Acute compartment syndrome—elevation of interstitial pressure in closed fascial compartment—affects 10 times as many men as women, at an average age of 32 years old and with an annual incidence of 7.3 per 100,000 men and 0.7 per 100,000 for women.1 McQueen et al1 found that the most common cause of acute compartment syndrome was fracture (69%), followed by soft tissue injury (23%). Younger patients are more likely to develop acute compartment syndrome from trauma because they typically have larger muscle beds with more tissue to become edematous compared to the older, hypotrophic muscles of elderly patients.

Pathophysiology

The fascia surrounds the major muscle groups and neurovascular bundles in the extremities to create distinct compartments. Since the fascia is not a compliant structure, it is typically not able to tolerate increases in volume or pressure in a given compartment. Compartment perfusion pressure is the mean arterial pressure minus the compartment pressure. Normal compartment pressure in adults is between 0 to 8 mm Hg.2 When compartment perfusion pressures are below 70 to 80 mm Hg, there is an increased risk of compartment syndrome.

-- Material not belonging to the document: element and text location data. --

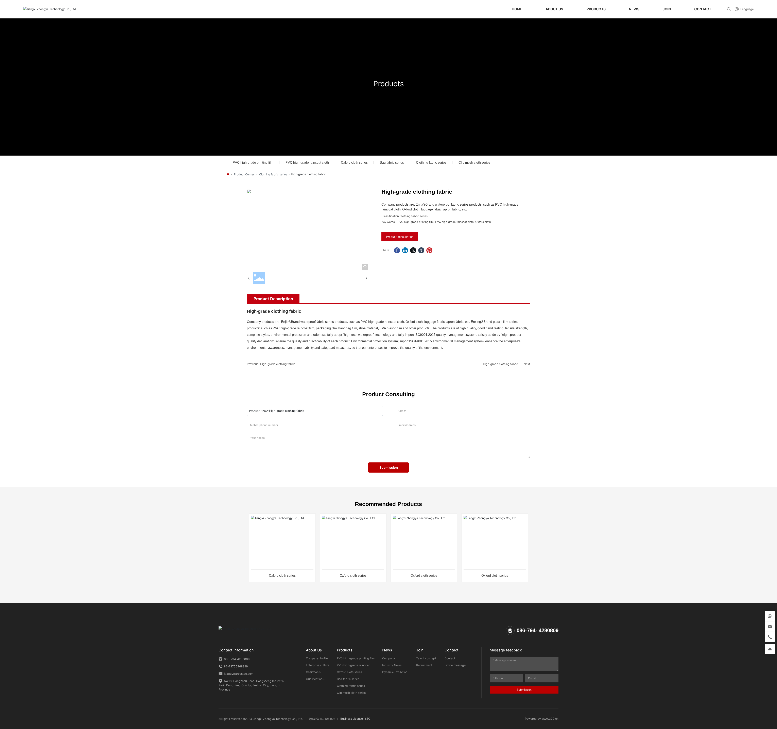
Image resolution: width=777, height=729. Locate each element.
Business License (351, 718)
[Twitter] (413, 250)
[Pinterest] (429, 250)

Although the exact pathophysiology of acute compartment syndrome is still debated,3 the most commonly accepted theory is the arteriovenous pressure gradient theory.4 In this theory, the rise in intracompartment pressure increases venous pressure, which in turn reduces the arteriovenous pressure gradient, reducing local tissue perfusion. The reduction in tissue perfusion, coupled with a reduction in venous drainage, causes significant tissue edema. This change in vascular pressure also causes a reduction in lymphatic drainage, further increasing pressure in the compartment. Finally, the edematous tissue compresses the arterioles leading to end-organ ischemia.5

Initially an absolute threshold compartment pressure was thought to cause irreversible tissue ischemia,6 but this theory has slowly lost favor after it was found that hypertension was actually protective in compartment syndrome.7 Current thinking is that the difference between the diastolic pressure and the compartment pressure leads to tissue ischemia (ie, acute compartment syndrome delta pressure = diastolic blood pressure [BP] – measured compartment pressure).6,8

In 1996, McQueen and Court-Brown6 prospectively admitted all tibial diaphyseal fractures and continuously monitored their anterior compartment pressure. Using a delta pressure value of less than 30 mm Hg, only three patients were diagnosed with acute compartment syndrome and required fasciotomy. The patients’ absolute compartment pressures were 45 mm Hg, 65 mm Hg, and 75 mm Hg, while the delta pressures were 15 mm Hg, 10 mm Hg, and 15 mm Hg, respectively. Conversely, 53 patients had absolute compartment pressures over 30 mm Hg; 30 patients had pressure over 40 mm Hg; four patients had pressure over 50 mm Hg; and none required fasciotomy. This study highlights that the absolute compartment pressure is not helpful in making the diagnosis, and it is the elevated delta pressure that secures the diagnosis.